There could be other activities to look out for too. In the case of sport-related neck injuries for instance you may not be able to drive.
Be Realistic About Short-Term Goals
One of the hardest challenges can be having to cancel short-term goals. Perhaps you were planning on running a marathon in a few months and can no longer compete. Or perhaps you had an active trip abroad planned that is no longer possible. It’s important that you’re realistic about still achieving these goals – you don’t want to carry on ahead and aggravate your injury only to ruin the experience.
In many cases, there may be another chance in the future to pursue these goals. Whilst it can be hugely frustrating, you’re better off delaying goals rather than causing a permanent injury and never being able to follow your goals again.
Whilst you may not be able to compete in your favourite sports, it is important to still be active after a sports injury. Low-impact exercises such as swimming, yoga and slow walking are often recommended and can help with the healing process by stopping muscles from seizing up. Exercise could also allow you to maintain your current fitness levels, which could be important when returning to you sport in the future.
Eat the Right Foods
Your diet may also help you to recover faster. Protein-rich foods are great for helping with muscle repair – these include meats, eggs and soy. It’s important to also get fiber and vitamins into your diet. Try to avoid too much sugar, which can make inflammation worse.

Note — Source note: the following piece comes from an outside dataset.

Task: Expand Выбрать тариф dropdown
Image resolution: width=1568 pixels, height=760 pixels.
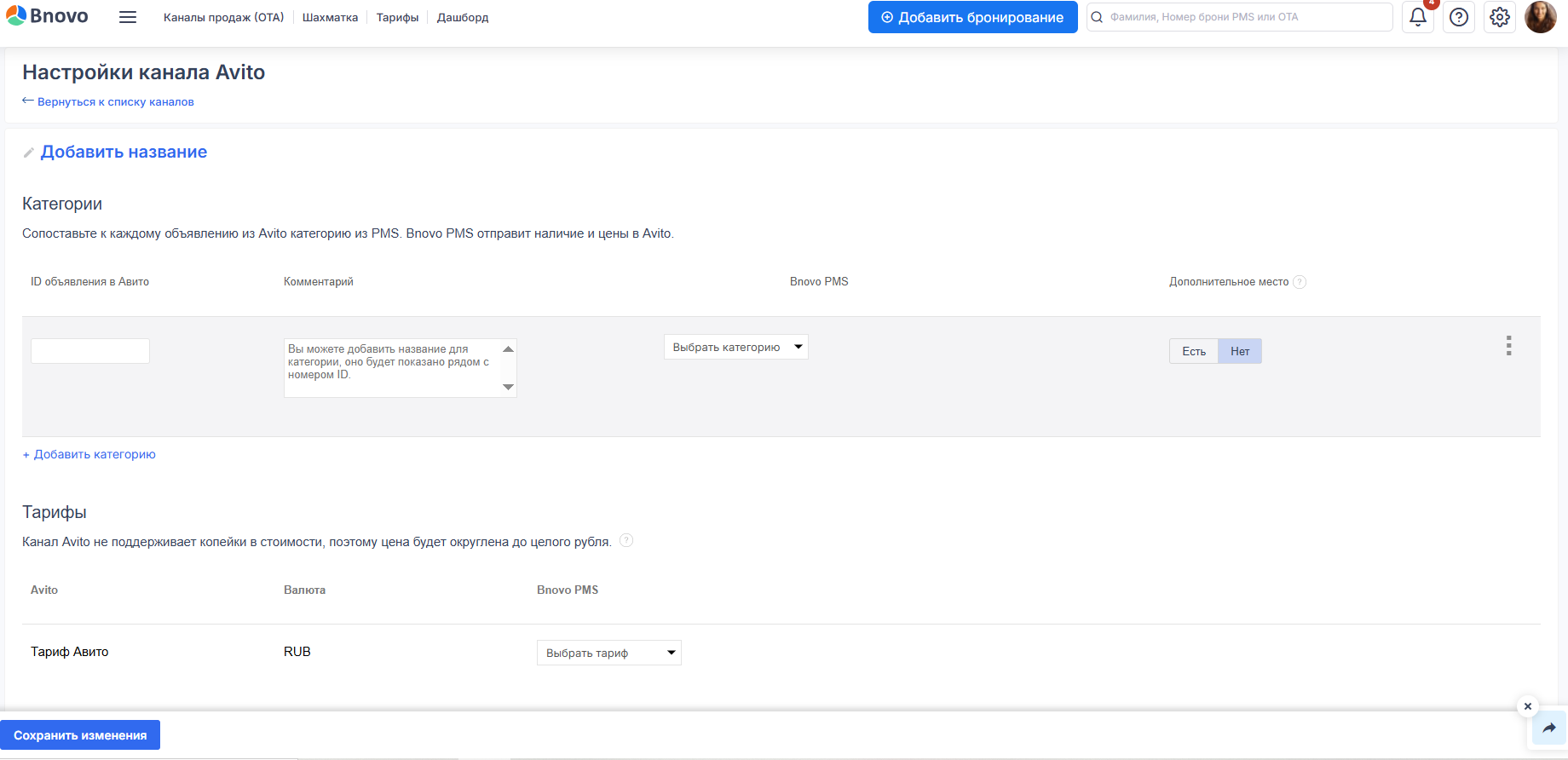Action: coord(608,653)
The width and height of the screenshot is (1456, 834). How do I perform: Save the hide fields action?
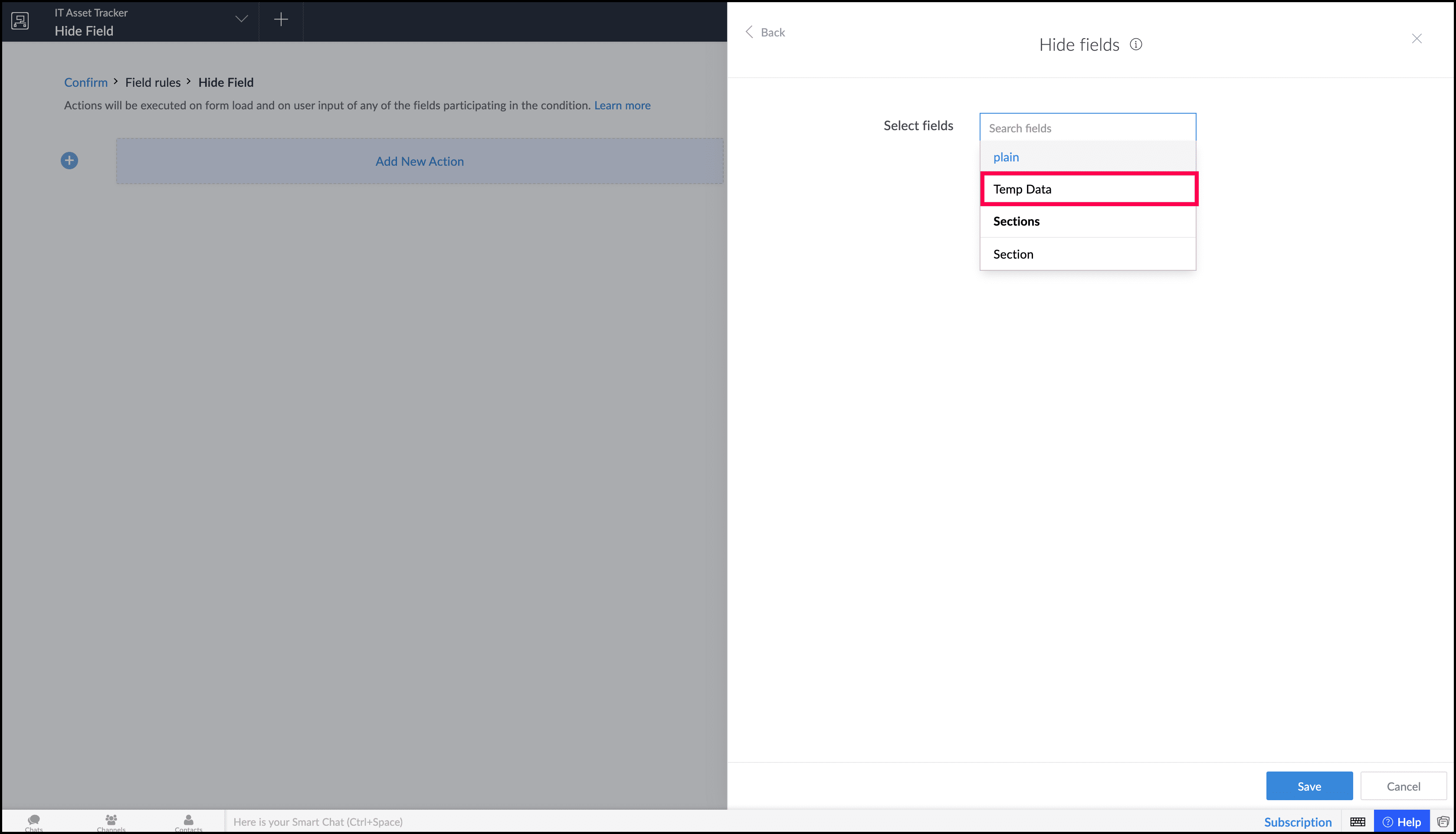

Maintain a Positive Attitude
A positive mindset will help you to heal. When we’re happy, our body releases endorphins which numb pain and help release muscle tension caused by stress. Don’t allow yourself to get dejected over your inability to do certain activities or pursue certain goals. You may be able to still find a way of getting involved in your sport even if it’s just watching from the sidelines or helping to coach.
Protect Yourself from Future Injuries
The most important part of recovering from an injury is future prevention. You don’t want to suffer the same injury again and so you should consider the cause of your injury and what you can do in the future to protect yourself.
To use a running injury as an example, consider whether you need to upgrade your running footwear or whether you need to be more careful as to which surfaces you run on (tarmac is often much better than other surfaces). It could even be an issue of not stretching before or running too frequently and overexerting yourself.
A lot of activities may have a correct form adopted by athletes – this is not just to maximise performance but often to prevent injury. This is particularly important in weight lifting activities and you may want to spend time researching into this and possibly hiring a personal trainer.